## Stated task
Convert the records below, from the line with "Screen dimensions: 1024x423" to the line with "point(657,68)", into a two-column CSV with the header row task,answer. Put each task and its answer on one row, wrap every field in double quotes, and replace line breaks with spaces.
— start of Provided entries —
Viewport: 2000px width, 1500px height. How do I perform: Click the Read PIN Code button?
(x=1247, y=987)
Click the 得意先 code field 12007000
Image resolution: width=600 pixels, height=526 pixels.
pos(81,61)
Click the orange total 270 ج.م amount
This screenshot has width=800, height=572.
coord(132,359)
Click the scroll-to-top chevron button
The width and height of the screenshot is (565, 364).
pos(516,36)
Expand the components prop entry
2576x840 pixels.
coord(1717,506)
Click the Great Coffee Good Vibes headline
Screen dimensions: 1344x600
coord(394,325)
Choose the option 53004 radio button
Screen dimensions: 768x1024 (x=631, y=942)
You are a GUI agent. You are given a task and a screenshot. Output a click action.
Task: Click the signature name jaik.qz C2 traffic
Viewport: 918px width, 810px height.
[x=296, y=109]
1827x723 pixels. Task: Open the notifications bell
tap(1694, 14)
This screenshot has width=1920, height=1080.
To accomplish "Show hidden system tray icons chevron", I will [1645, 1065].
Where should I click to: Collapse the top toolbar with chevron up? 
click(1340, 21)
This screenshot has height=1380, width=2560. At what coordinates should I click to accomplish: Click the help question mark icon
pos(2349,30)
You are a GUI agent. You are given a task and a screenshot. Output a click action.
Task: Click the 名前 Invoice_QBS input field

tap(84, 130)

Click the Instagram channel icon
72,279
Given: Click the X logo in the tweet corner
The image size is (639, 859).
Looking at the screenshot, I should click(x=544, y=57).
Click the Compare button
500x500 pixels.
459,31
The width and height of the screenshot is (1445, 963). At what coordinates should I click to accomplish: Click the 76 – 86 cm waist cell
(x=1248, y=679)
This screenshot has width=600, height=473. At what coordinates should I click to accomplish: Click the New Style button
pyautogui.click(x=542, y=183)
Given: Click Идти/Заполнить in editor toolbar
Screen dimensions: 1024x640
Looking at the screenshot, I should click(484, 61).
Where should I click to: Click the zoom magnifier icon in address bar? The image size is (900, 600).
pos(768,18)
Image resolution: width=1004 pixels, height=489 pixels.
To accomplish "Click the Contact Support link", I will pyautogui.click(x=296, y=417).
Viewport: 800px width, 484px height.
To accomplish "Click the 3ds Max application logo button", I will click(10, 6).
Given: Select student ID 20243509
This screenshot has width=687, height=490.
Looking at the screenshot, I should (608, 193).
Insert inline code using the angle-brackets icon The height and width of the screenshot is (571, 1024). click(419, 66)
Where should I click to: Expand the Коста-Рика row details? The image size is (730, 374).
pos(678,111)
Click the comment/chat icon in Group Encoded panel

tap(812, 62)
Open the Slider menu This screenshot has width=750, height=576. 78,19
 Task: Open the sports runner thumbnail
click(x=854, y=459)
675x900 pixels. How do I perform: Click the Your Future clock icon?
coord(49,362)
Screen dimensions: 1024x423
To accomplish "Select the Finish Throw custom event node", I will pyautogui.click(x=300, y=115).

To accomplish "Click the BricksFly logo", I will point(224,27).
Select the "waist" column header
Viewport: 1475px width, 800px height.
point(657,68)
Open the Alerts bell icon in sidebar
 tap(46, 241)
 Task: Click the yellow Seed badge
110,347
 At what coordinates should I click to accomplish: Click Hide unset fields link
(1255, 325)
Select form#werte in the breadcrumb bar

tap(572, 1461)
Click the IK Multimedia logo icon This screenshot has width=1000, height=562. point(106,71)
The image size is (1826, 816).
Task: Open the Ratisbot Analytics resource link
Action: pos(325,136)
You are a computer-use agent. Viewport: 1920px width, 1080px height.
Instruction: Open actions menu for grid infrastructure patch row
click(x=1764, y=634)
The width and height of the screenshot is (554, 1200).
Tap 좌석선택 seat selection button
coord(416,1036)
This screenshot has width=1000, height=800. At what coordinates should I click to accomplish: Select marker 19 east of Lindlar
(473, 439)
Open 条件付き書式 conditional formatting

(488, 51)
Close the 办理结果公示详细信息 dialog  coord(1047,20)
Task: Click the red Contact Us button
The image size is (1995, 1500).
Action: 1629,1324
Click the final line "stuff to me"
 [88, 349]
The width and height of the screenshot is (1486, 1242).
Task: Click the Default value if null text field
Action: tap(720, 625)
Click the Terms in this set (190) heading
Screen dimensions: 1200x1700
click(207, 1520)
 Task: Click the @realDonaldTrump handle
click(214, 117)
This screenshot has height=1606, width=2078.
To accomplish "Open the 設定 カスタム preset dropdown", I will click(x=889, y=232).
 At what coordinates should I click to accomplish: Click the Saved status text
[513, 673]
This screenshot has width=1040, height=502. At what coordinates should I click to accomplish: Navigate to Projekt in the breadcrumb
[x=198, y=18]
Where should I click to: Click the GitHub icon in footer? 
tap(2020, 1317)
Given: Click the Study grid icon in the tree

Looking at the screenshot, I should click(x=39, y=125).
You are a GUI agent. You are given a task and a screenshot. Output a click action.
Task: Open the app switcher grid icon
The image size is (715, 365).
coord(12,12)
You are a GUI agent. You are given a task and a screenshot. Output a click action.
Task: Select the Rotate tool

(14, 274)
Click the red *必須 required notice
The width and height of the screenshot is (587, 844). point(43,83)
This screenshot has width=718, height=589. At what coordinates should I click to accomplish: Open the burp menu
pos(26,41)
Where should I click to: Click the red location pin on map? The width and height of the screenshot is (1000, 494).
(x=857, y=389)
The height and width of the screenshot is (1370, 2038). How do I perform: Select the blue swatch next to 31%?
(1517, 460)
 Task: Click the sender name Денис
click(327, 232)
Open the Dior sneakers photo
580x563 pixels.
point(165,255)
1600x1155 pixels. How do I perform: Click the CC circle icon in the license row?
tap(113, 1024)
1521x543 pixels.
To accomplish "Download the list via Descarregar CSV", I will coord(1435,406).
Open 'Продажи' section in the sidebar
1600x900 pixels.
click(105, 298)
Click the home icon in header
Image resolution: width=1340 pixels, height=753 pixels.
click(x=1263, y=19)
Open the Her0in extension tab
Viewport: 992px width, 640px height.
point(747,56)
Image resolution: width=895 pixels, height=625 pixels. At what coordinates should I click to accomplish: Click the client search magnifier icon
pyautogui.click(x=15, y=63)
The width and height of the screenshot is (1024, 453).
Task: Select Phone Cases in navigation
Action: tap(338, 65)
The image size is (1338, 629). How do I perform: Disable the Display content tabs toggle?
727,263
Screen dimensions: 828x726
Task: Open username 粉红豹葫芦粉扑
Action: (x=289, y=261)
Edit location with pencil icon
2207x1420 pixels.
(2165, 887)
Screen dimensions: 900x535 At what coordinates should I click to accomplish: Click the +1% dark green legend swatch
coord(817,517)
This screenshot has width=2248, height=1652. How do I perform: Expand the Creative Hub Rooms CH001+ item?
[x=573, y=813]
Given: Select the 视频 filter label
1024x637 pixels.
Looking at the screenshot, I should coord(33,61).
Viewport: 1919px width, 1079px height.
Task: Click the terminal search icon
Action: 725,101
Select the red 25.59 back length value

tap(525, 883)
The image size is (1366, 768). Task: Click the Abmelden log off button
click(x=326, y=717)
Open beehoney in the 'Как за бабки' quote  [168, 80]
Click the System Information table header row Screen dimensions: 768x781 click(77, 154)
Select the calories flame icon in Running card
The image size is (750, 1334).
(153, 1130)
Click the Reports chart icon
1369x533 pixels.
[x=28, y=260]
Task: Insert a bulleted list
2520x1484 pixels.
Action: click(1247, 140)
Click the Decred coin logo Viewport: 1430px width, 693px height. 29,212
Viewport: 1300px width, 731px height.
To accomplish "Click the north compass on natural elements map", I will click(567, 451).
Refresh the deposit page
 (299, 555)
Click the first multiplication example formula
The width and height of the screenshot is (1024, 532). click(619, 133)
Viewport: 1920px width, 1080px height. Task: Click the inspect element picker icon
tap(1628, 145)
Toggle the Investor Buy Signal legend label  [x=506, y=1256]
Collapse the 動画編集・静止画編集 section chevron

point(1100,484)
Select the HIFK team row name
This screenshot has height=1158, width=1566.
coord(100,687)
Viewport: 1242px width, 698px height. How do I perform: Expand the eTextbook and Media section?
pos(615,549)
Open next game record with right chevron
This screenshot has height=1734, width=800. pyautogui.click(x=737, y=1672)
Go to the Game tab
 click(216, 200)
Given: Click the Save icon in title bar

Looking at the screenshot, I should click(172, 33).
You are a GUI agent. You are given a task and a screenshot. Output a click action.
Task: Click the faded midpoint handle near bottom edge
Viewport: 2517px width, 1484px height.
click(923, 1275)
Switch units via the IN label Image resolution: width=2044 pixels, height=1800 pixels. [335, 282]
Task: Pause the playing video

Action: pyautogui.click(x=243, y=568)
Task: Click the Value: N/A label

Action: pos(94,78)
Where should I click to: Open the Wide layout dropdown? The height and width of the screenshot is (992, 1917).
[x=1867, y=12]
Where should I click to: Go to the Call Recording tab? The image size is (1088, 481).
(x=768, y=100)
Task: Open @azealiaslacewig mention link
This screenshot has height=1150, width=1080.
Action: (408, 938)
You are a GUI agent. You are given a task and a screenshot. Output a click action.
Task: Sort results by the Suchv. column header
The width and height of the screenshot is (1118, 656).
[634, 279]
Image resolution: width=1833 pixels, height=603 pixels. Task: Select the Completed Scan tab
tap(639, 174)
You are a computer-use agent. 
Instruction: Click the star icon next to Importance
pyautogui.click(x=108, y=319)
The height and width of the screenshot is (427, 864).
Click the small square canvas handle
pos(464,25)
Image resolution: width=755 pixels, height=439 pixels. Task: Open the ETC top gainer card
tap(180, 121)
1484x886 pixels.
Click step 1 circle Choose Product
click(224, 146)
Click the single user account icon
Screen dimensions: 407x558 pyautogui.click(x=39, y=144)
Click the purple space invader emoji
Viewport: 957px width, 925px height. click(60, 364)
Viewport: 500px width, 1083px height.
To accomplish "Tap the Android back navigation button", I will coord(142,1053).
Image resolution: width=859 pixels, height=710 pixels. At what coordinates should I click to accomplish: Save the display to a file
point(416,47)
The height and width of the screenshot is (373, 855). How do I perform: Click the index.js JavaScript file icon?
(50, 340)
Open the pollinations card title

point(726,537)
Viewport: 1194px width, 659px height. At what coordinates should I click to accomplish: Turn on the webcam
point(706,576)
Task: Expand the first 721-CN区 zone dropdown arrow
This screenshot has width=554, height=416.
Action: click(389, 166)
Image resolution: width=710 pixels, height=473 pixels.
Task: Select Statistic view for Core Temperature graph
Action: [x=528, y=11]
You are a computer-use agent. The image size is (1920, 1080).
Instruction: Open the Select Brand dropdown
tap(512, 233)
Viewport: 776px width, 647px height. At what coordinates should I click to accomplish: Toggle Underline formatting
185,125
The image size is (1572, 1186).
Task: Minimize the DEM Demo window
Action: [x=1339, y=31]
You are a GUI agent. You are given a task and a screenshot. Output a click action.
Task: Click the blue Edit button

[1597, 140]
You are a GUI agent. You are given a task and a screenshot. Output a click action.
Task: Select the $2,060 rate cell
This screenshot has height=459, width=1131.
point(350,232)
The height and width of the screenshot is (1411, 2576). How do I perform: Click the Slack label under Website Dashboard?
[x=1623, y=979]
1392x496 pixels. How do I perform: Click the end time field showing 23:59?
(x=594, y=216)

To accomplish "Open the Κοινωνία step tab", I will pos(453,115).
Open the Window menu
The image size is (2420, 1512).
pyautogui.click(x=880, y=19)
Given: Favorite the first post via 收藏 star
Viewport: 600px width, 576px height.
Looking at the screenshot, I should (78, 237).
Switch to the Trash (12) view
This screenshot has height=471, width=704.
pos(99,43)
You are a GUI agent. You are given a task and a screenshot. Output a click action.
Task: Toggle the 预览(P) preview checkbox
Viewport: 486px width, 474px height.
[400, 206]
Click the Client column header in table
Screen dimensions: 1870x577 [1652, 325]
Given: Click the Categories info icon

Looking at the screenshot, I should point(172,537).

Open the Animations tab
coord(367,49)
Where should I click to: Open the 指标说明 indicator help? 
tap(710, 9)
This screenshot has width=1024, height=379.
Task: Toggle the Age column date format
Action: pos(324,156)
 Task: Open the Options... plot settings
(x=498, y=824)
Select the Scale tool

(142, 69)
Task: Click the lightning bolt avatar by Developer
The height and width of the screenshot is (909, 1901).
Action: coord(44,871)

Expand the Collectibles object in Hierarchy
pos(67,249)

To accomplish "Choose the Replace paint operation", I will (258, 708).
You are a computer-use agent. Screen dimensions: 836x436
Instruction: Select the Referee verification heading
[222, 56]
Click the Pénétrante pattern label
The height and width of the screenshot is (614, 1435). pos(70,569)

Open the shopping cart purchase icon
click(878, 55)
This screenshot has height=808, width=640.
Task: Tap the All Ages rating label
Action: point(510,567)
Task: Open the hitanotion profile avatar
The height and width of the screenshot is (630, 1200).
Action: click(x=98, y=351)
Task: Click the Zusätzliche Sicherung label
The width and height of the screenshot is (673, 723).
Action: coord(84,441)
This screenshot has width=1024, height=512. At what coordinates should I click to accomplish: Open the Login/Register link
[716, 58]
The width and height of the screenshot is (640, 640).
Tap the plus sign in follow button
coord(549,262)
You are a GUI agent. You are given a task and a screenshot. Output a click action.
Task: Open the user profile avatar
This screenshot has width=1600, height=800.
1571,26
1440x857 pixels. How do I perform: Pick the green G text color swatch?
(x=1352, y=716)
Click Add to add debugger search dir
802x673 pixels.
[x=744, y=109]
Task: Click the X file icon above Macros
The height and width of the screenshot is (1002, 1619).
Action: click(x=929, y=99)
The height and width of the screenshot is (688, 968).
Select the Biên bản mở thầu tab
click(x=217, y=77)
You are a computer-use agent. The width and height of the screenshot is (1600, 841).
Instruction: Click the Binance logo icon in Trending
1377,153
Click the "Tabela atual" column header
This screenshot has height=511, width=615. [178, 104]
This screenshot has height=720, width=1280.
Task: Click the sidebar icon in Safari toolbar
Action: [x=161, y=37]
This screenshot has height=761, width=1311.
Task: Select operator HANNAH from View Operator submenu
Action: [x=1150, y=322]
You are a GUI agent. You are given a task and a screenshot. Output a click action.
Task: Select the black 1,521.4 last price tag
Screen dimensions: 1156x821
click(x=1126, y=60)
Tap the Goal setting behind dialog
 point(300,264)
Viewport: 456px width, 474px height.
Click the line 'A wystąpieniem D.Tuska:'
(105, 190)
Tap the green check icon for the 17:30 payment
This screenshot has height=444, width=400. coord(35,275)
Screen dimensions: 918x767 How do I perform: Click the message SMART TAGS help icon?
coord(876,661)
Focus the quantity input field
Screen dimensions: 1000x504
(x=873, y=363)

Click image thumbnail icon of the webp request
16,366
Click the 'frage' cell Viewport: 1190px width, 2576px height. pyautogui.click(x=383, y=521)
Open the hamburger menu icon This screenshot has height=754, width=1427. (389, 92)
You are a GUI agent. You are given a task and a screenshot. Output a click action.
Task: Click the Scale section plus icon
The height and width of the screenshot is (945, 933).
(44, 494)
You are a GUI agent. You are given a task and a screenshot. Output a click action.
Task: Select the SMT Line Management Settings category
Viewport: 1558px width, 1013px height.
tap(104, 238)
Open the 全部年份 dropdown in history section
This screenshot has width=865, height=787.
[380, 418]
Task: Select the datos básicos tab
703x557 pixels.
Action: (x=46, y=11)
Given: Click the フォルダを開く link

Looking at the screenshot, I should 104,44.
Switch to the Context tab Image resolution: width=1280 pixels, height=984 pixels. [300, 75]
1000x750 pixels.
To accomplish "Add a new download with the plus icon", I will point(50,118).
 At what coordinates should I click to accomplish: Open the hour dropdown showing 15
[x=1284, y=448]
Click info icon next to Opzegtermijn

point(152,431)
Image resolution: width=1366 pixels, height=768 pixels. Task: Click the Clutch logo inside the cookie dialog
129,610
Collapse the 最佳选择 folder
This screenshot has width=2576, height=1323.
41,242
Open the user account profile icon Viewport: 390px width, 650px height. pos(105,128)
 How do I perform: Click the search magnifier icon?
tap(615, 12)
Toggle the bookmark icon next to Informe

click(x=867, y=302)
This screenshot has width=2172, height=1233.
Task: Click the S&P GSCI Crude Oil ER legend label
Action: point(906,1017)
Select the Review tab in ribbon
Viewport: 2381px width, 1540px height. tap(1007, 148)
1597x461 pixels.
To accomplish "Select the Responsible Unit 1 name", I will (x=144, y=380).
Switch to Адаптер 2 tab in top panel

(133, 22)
— end of Provided entries —
## Answer
task,answer
"Screen dimensions: 1024x423 To accomplish ""Select the Finish Throw custom event node"",","I will pyautogui.click(x=300, y=115)."
"To accomplish ""Click the BricksFly logo"",","I will point(224,27)."
"Select the ""waist"" column header Viewport: 1475px width, 800px height.","point(657,68)"